The Demise of Facebook (I am paraphrasing) by Dave Allen
2008 in historical digital terms feels like eons ago. That was the year when I first began writing an essay about the Facebook ‘Like’ button; a feel-good-click-once-and-move-on action. I published it to a blog I ran at Nemo Design in 2009, and posted an updated version to the NORTH blog in 2010. It is titledFacebook Likes Are not Engaging.
Looking back at it now, I realize the premise of my essay was simple; clicking a button to show your followers a brand preference was a shallow action. It merely formed a weak link.
I was somewhat prescient when I wrote: Facebook may well be around for some time, in one form or another, yet brands and marketers should watch closely the actions it takes, and those of its users, for hints of when it takes a step in the wrong direction one too many times. Or loses its relevance.
There is nothing new about web users abandoning online social networks (OSNs) as we have seen with MySpace. Relevance though, is extremely important to the OSN user – how does Facebook remain relevant to more then one billion users?
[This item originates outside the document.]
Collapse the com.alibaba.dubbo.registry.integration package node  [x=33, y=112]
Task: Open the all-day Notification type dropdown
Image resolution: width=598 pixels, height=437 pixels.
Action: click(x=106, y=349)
We have heard of the coming demise of Facebook before, but what is new about the Princeton paper is that the paper’s authors used epidemiological models to explain user adoption and abandonment of OSNs. It’s an interesting approach. For instance they model the adoption and abandonment in OSN’s alongside diseases where there are infection and recovery phases. In their paper they consider adoption as analogous to infection and abandonment as analogous to recovery:
We modify the traditional SIR model of disease spread by incorporating infectious recovery dynamics such that contact between a recovered and infected member of the population is required for recovery. The proposed infectious recovery SIR model (irSIR model) is validated using publicly available Google search query data for “MySpace” as a case study of an OSN that has exhibited both adoption and abandonment phases. The irSIR model is then applied to search query data for “Facebook,” which is just beginning to show the onset of an abandonment phase.
Extrapolating the best ﬁt model into the future suggests that Facebook will undergo a rapid decline in the coming years, losing 80% of its peak user base between 2015 and 2017.
By 2017 then we may see Facebook turning into a different company. I say that because even if it is abandoned by a very large portion of its users it still holds an enormous amount of data willingly provided to the company by those users. What those datum points show will be of immense value in the future.
Other OSNs have changed their colors in the past. Friendster is one example. Friendster, formed in 2002, was considered one of the original OSNs. In 2003 it turned down a $30 million offer from Google a move that was considered a mistake at the time. It was acquired in 2009 and is now a social gaming site.
I wrote here last week about complexity theory and how the science behind it should be studied by social media community managers and the owners of online music streaming services, to help them understand the behavior of their users.
This new study shows a lot of parallels to complexity theory and complex systems science. Epidemics, mass migrations, infection and recovery, complex systems and structures, are all intertwined in nature. As the Princeton paper shows, when certain user actions are extrapolated into OSNs or into music streaming services with many commonalities, we begin to understand how online systems are not immune to “infectious diseases.”
The only thing that is hard to predict is human behavior.